Start of Input for this task

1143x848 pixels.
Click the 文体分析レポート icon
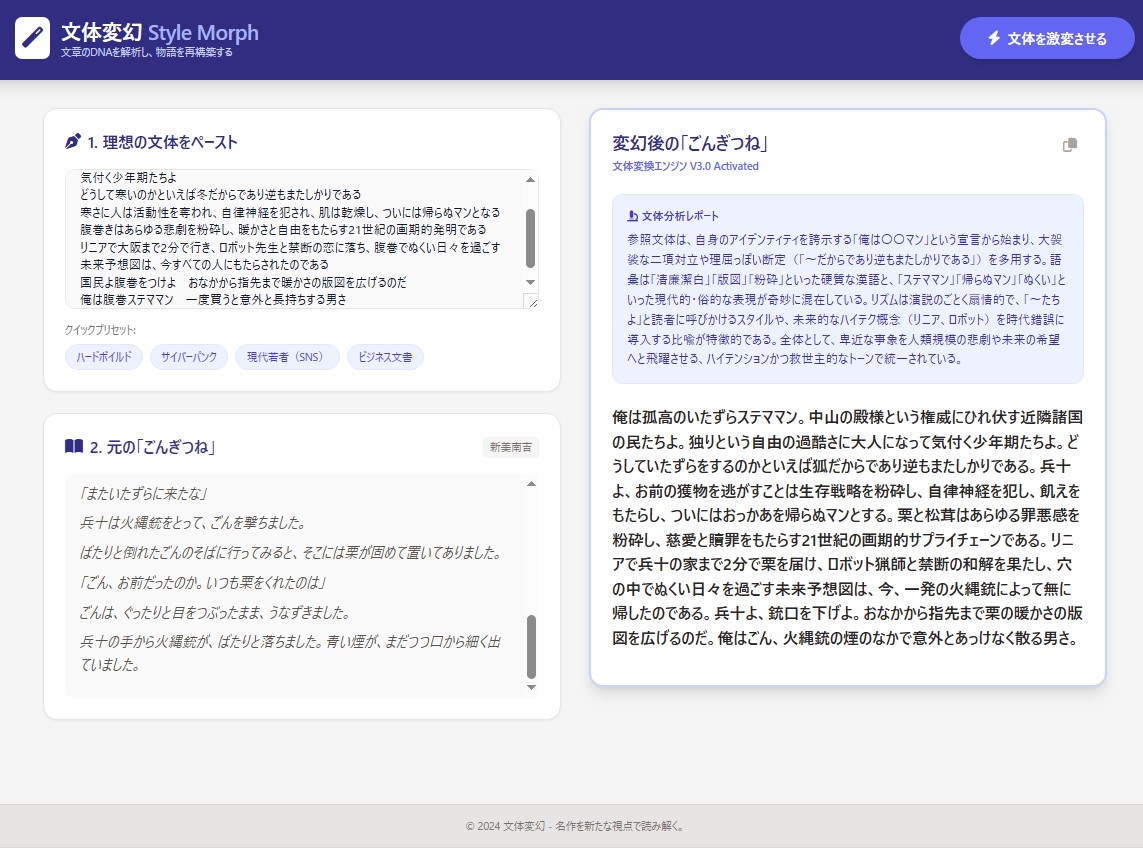pyautogui.click(x=632, y=216)
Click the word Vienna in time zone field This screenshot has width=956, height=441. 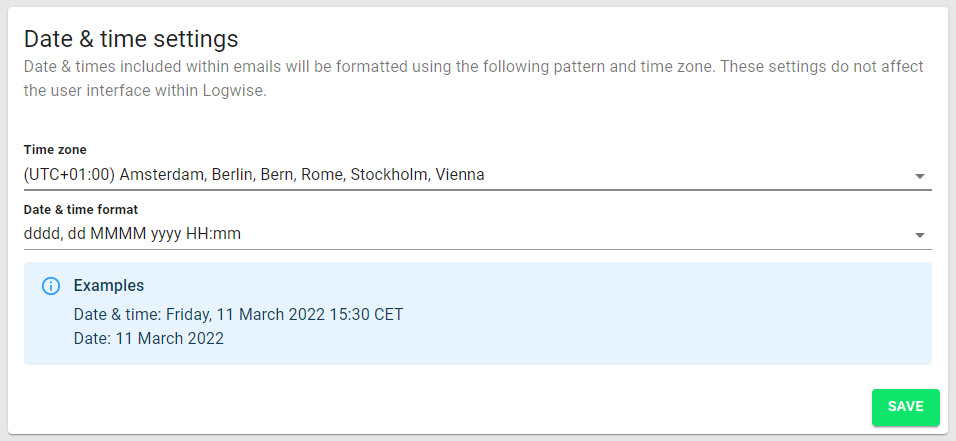pyautogui.click(x=460, y=175)
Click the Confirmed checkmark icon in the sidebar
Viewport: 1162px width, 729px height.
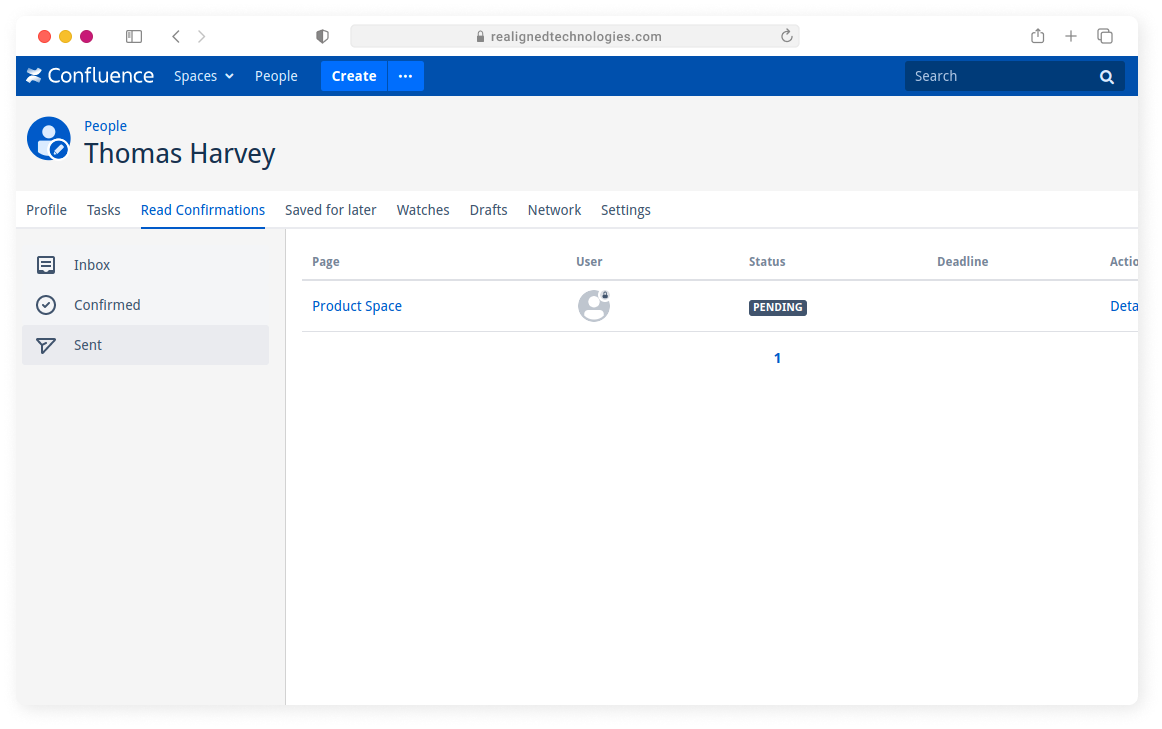pos(46,305)
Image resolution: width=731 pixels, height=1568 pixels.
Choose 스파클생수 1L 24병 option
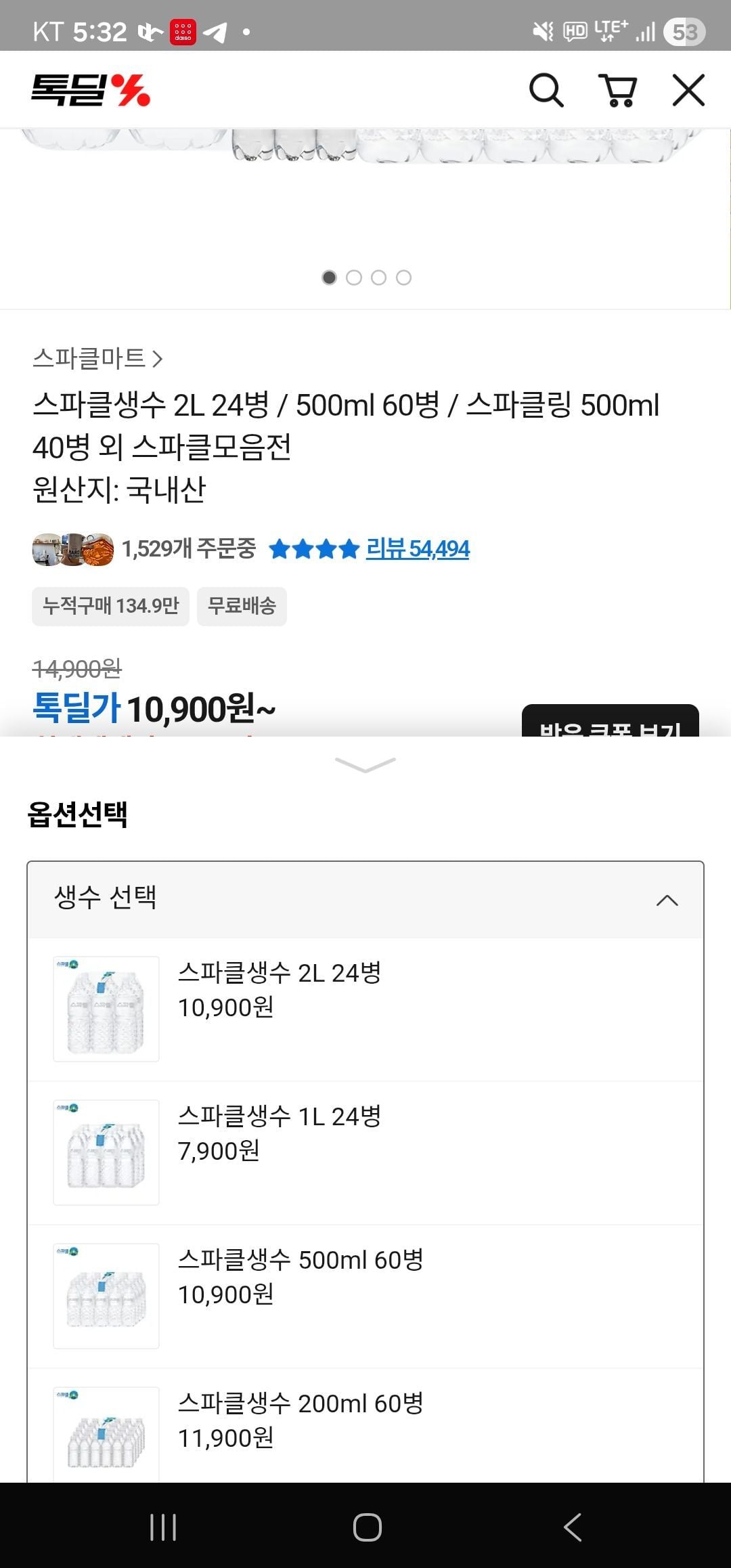tap(366, 1152)
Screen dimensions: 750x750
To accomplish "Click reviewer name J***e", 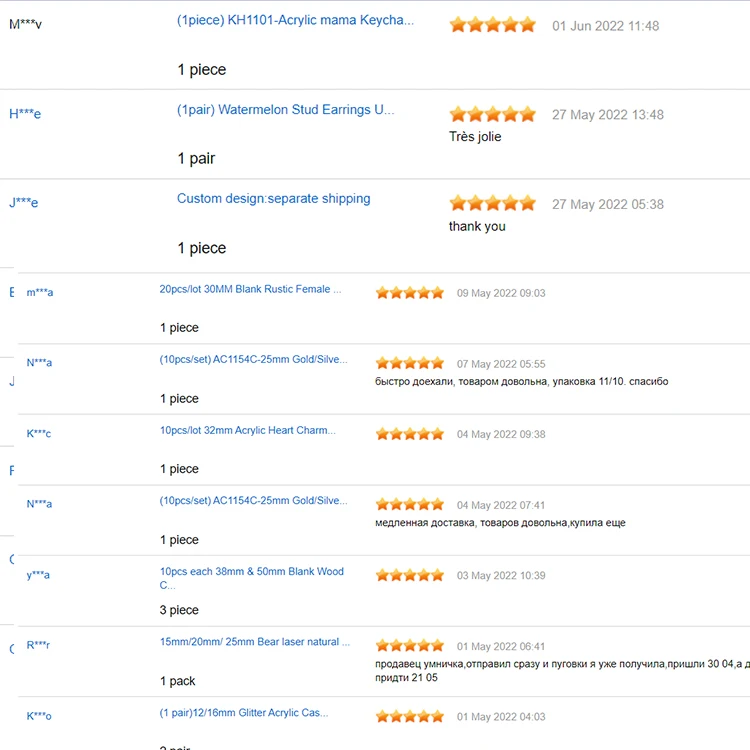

End of Input for this task

Starting at the line that contains "Image resolution: width=731" and ending at the last line of the records, put those lines into a numbered list without blank lines. Leave the pictures out.

Task answer:
1. Image resolution: width=731 pixels, height=1568 pixels.
2. Choose 스파클생수 1L 24병 option
3. tap(366, 1152)
4. Screen dimensions: 750x750
5. To accomplish "Click reviewer name J***e", 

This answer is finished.